Franchisees may not be aware that there is a contractual obligation to refurbish a franchise store every so often. Here’s how to prepare for the inevitable expense.
Buying a franchise may seem like a short cut to business success. However, being a franchisee also comes with great responsibilities. As a result, it pays to ask the right questions so that you know exactly what your long-term obligations will be, especially when it comes to ‘freshening-up’ your franchise outlet.
“Successful franchised outlets attract a lot of customers. It is inevitable that over time, the kitchen, and its appliances – and most importantly to patrons – the customer service areas will show ‘wear and tear’ and begins to look worn-out. It is when the franchisee is unexpectedly faced with the responsibility of freshening up the outlet, which can often be costly,” says Ethel Nyembe, Head of Small Enterprise at Standard Bank.
The franchise facelift
“Many people who buy franchises, whether they are new or well-established outlets, do not realise that there are often contractual obligations placed on them regarding the refurbishment of their facilities. These can require that an outlet undergoes a ‘facelift’ or complete refurbishment at stipulated times – usually every five years”
It may seem unreasonable to have these clauses in contracts, but they are there for good reasons.
“To be successful, franchised outlets have to remain appealing. The longer they remain attractive to customers, the better the likelihood of success. It is also true that peoples’ taste in furniture and fittings change over time. So, although corporate colours and logos may remain in place, keeping an outlet looking modern ensures that it stays relevant to its customers.
Negotiating the refurbishment policy
“As one of the major success factors with outlets is that they look the same, it is also reasonable that the franchisor reserves the right to appoint the contractors who will undertake refurbishments and other enhancements.”
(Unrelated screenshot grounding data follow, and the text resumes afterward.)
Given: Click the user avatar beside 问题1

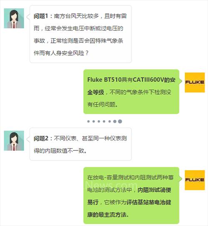Looking at the screenshot, I should (14, 18).
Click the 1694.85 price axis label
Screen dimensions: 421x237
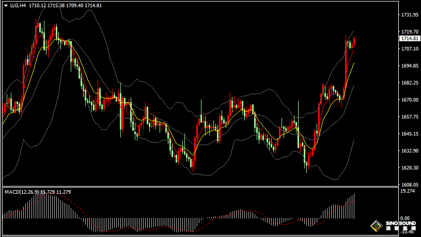(409, 66)
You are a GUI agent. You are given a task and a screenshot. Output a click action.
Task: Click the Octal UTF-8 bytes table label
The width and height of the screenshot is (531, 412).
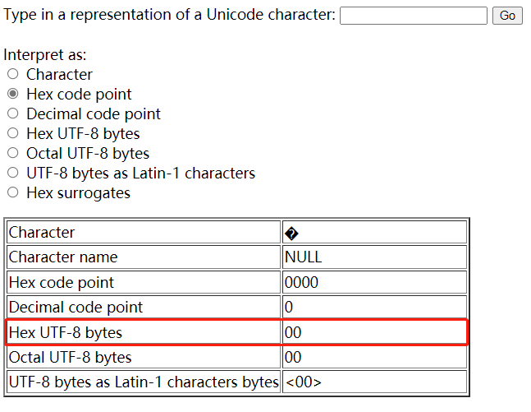[70, 358]
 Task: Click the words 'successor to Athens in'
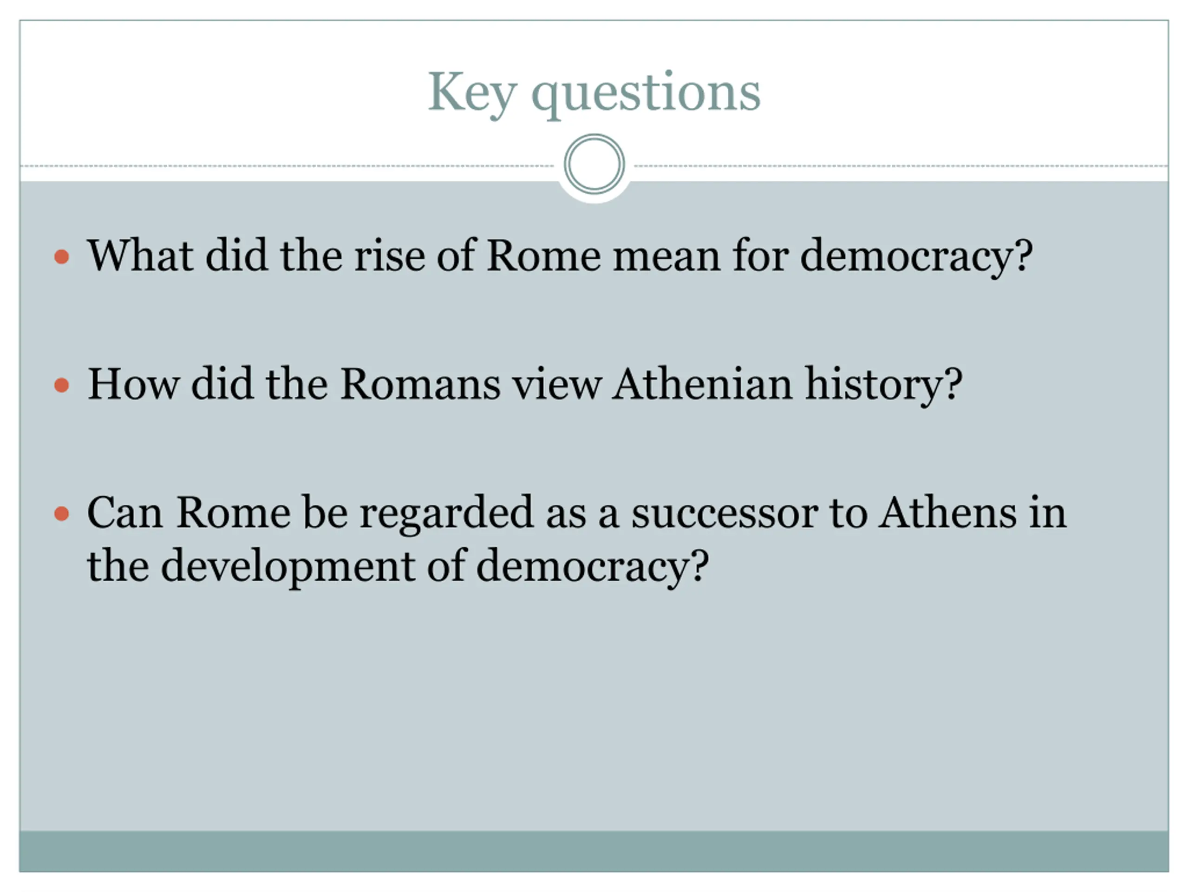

To avoid the stress of suddenly finding yourself facing massive bills for your outlet, Nyembe suggests the following: If buying an existing outlet, discuss refurbishment policy with the owner.
- Ask when renovations were last done and when the next project is due.
- Get an idea of the costs previously incurred. This can then be adjusted for inflation, so that you can budget appropriately.
- If you find that the store you are buying is due for refurbishment shortly after you take ownership, think about the price being asked for the business. Use the potential costs as a bargaining chip when negotiating the final purchase price.
- Finding out what impact the physical restoration has on the business. You may ascertain, for example, that the outlet has to be closed for a week or more. This means that you have to be able to finance running costs and wages during a time when sales drop to zero. Planning cash flow for this period then becomes essential.
- Consider getting a financial adviser to help you assess the impact that a temporary closure will have on the business. Sales will drop to zero and business could be slow for several weeks after the business reopens. Using historical financial data will help in this process.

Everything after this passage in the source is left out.